Write out every line of the records from the line containing "CaS (494, 1408)" through the end of the records, and only those lines, raising each coordinate in the answers by 82.

───── Records for processing ─────

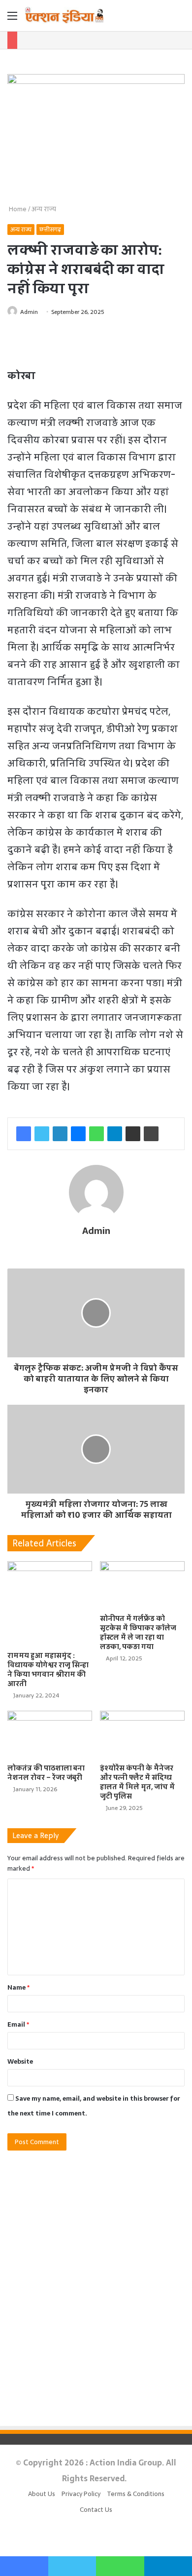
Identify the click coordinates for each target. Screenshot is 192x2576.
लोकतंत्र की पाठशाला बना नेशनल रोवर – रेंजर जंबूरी (46, 1773)
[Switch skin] (162, 19)
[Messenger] (78, 1133)
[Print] (151, 1133)
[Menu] (12, 19)
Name (18, 1987)
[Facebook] (23, 1133)
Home (17, 209)
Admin (29, 312)
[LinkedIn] (60, 1133)
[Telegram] (114, 1133)
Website (20, 2061)
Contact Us (96, 2509)
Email (18, 2024)
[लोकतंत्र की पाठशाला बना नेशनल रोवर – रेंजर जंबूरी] (49, 1735)
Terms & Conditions (135, 2494)
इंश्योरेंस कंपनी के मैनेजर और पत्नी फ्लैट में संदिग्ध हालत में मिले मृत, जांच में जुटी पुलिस (137, 1782)
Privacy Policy (81, 2494)
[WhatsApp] (96, 1133)
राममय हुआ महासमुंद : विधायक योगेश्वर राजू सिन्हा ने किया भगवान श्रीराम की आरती (48, 1669)
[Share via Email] (133, 1133)
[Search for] (180, 19)
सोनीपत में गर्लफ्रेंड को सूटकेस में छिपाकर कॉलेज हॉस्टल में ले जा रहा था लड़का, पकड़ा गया (138, 1632)
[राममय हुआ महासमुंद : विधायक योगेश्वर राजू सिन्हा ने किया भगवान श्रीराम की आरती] (49, 1603)
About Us (41, 2494)
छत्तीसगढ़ (50, 229)
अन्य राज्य (44, 209)
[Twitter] (41, 1133)
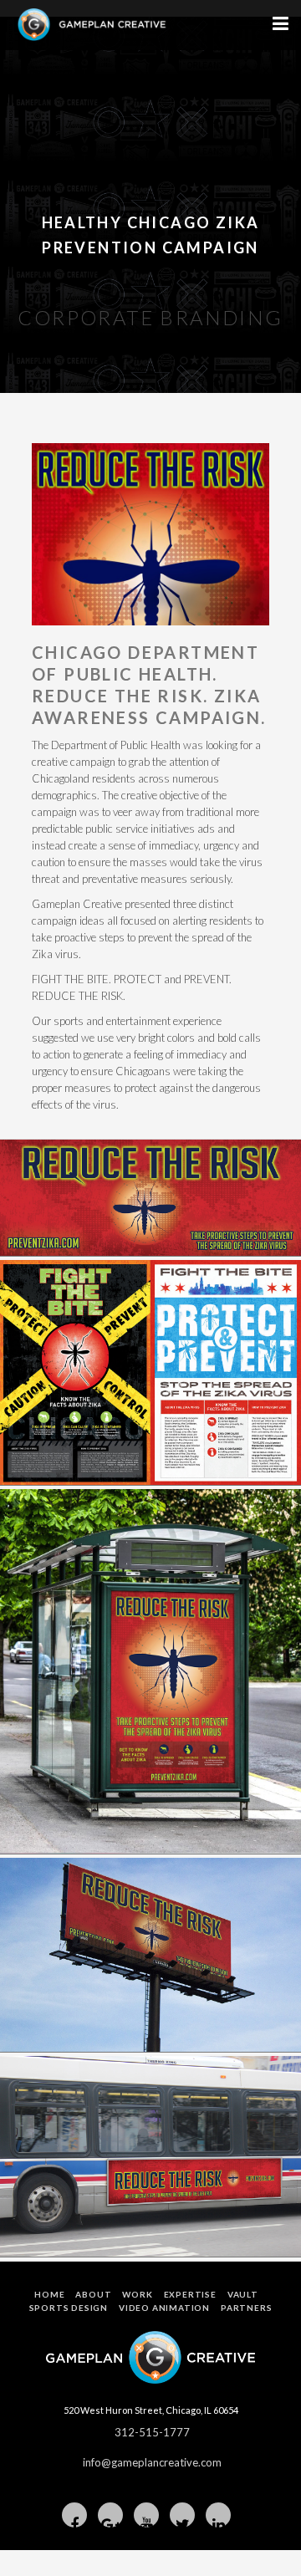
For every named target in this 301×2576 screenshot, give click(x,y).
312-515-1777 (152, 2432)
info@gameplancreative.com (152, 2462)
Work (137, 2294)
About (93, 2294)
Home (49, 2294)
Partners (246, 2308)
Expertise (190, 2294)
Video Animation (164, 2308)
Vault (242, 2294)
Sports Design (68, 2308)
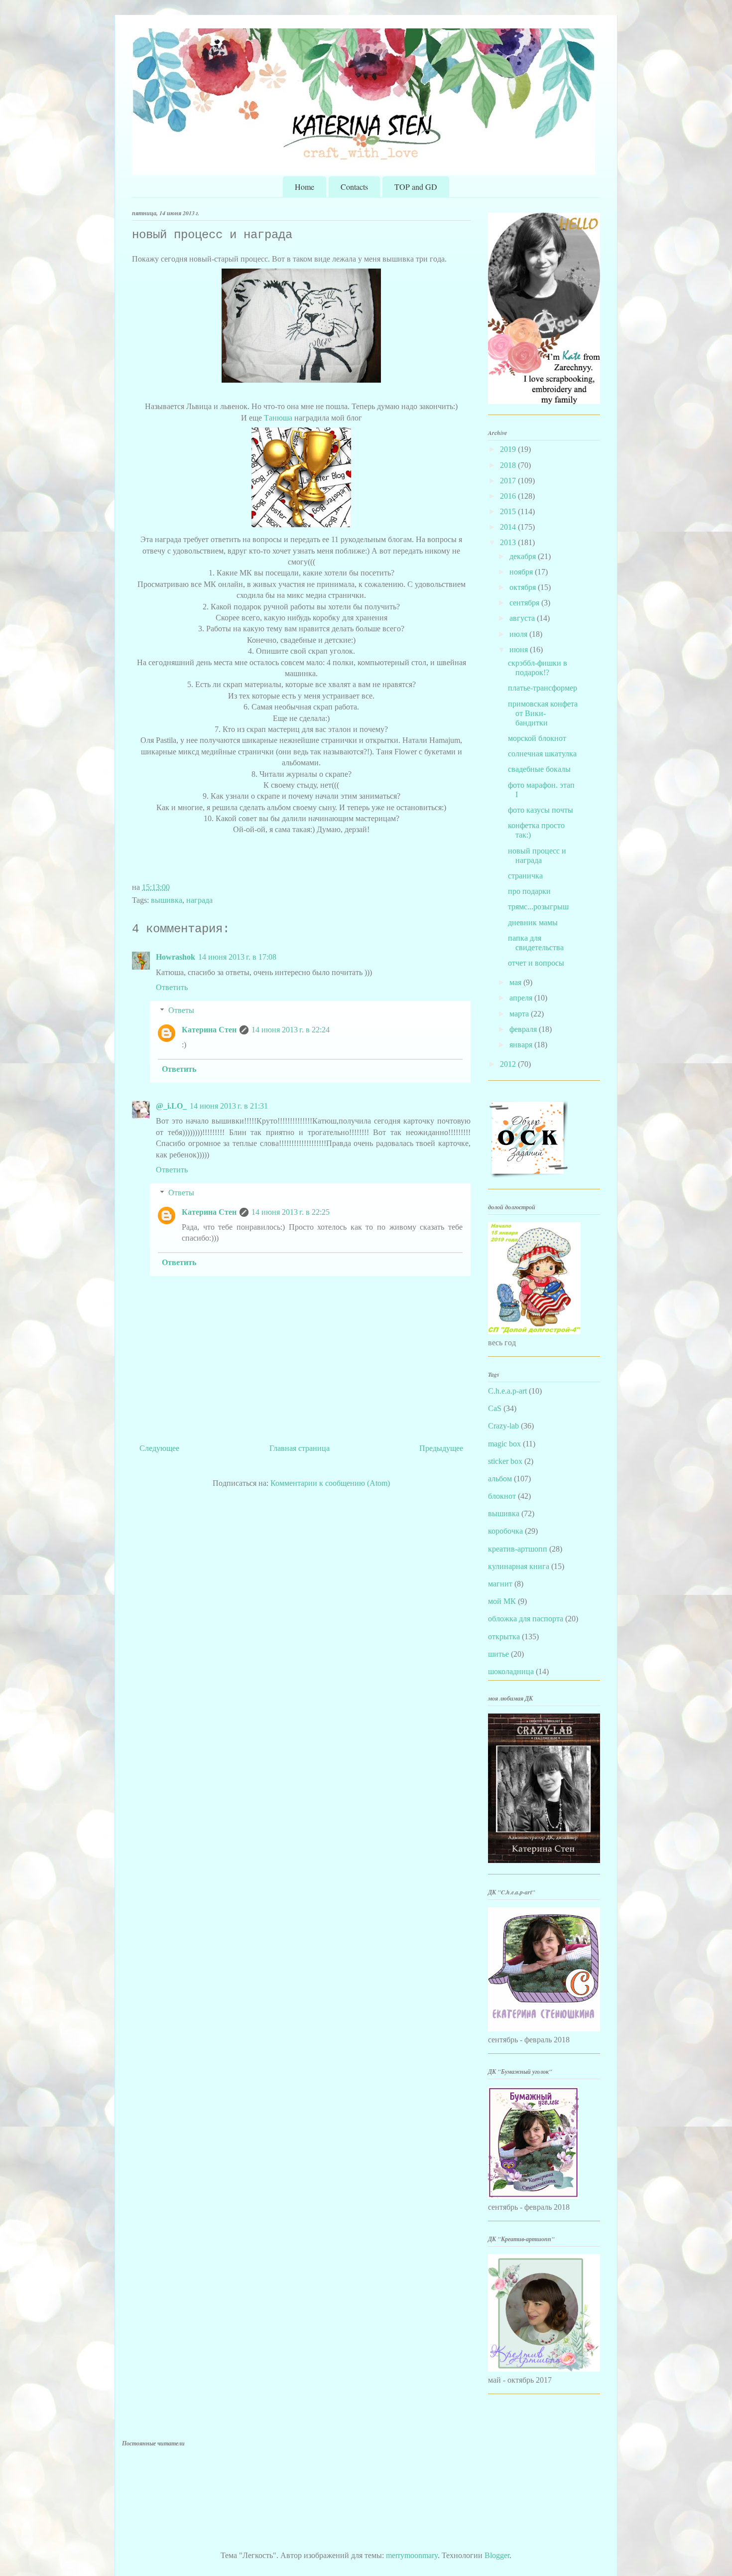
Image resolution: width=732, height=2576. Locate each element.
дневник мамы (533, 922)
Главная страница (299, 1448)
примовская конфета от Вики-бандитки (543, 713)
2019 (509, 449)
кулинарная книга (518, 1566)
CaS (494, 1408)
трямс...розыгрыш (538, 906)
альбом (500, 1478)
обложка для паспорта (525, 1618)
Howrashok (175, 957)
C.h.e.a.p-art (507, 1391)
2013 (509, 542)
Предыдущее (441, 1448)
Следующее (159, 1448)
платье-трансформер (542, 688)
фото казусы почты (540, 810)
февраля (524, 1029)
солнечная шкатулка (542, 753)
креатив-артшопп (517, 1549)
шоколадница (511, 1671)
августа (523, 618)
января (521, 1044)
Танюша (278, 418)
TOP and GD (415, 186)
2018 (509, 465)
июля (519, 634)
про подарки (529, 891)
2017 (509, 480)
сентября (525, 602)
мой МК (502, 1601)
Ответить (172, 987)
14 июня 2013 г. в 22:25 (290, 1212)
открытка (504, 1636)
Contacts (354, 186)
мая (516, 982)
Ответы (181, 1010)
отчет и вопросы (536, 963)
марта (520, 1013)
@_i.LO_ (171, 1106)
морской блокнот (537, 738)
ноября (522, 572)
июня (519, 649)
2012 (509, 1064)
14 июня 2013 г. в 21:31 (229, 1106)
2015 (509, 511)
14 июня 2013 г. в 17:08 (237, 957)
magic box (504, 1443)
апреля (521, 998)
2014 (509, 527)
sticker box (505, 1461)
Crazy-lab (503, 1426)
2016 (509, 496)
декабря (523, 556)
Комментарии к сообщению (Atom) (330, 1483)
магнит (500, 1583)
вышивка (166, 900)
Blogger (497, 2555)
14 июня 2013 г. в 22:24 (290, 1029)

─────

Result for this task —
CaS (576, 1490)
трямс...розыгрыш (620, 988)
альбом (582, 1560)
обложка для паспорта (607, 1700)
Howrashok (257, 1039)
C.h.e.a.p-art (589, 1473)
2013 (591, 624)
Предыдущее (523, 1530)
Следующее (241, 1530)
платье-трансформер (624, 770)
фото казусы почты (622, 892)
февраля (606, 1111)
солнечная шкатулка (624, 835)
креатив-артшопп (599, 1631)
шоколадница (593, 1753)
августа (605, 700)
января (603, 1126)
Танюша (360, 500)
TOP and GD (497, 268)
2018 (591, 547)
июля (601, 716)
про подарки (611, 973)
2017 (591, 562)
сентября (607, 684)
мой МК (584, 1683)
Ответить (254, 1069)
14 июня 2013 г. в 22:25 (372, 1294)
открытка (586, 1718)
Contacts (436, 268)
мая (598, 1064)
Ответы (263, 1092)
отчет и вопросы (618, 1045)
марта (602, 1095)
@_i.LO_ (253, 1188)
морской блокнот (619, 820)
ноября (604, 654)
июня (601, 731)
2012 (591, 1146)
14 июня 2013 г. в 21:31 (311, 1188)
2015 (591, 593)
14 июня 2013 г. в 17:08 (319, 1039)
magic box (586, 1525)
апреля (603, 1080)
2014 (591, 609)
sticker box (587, 1543)
Crazy-lab (585, 1508)
2016 (591, 578)
декабря (605, 638)
Комментарии к сообщению (Atom) (412, 1565)
магнит (582, 1665)
вышивка (248, 982)
Blogger (579, 2637)
14 июня 2013 г. в 22:24 (372, 1111)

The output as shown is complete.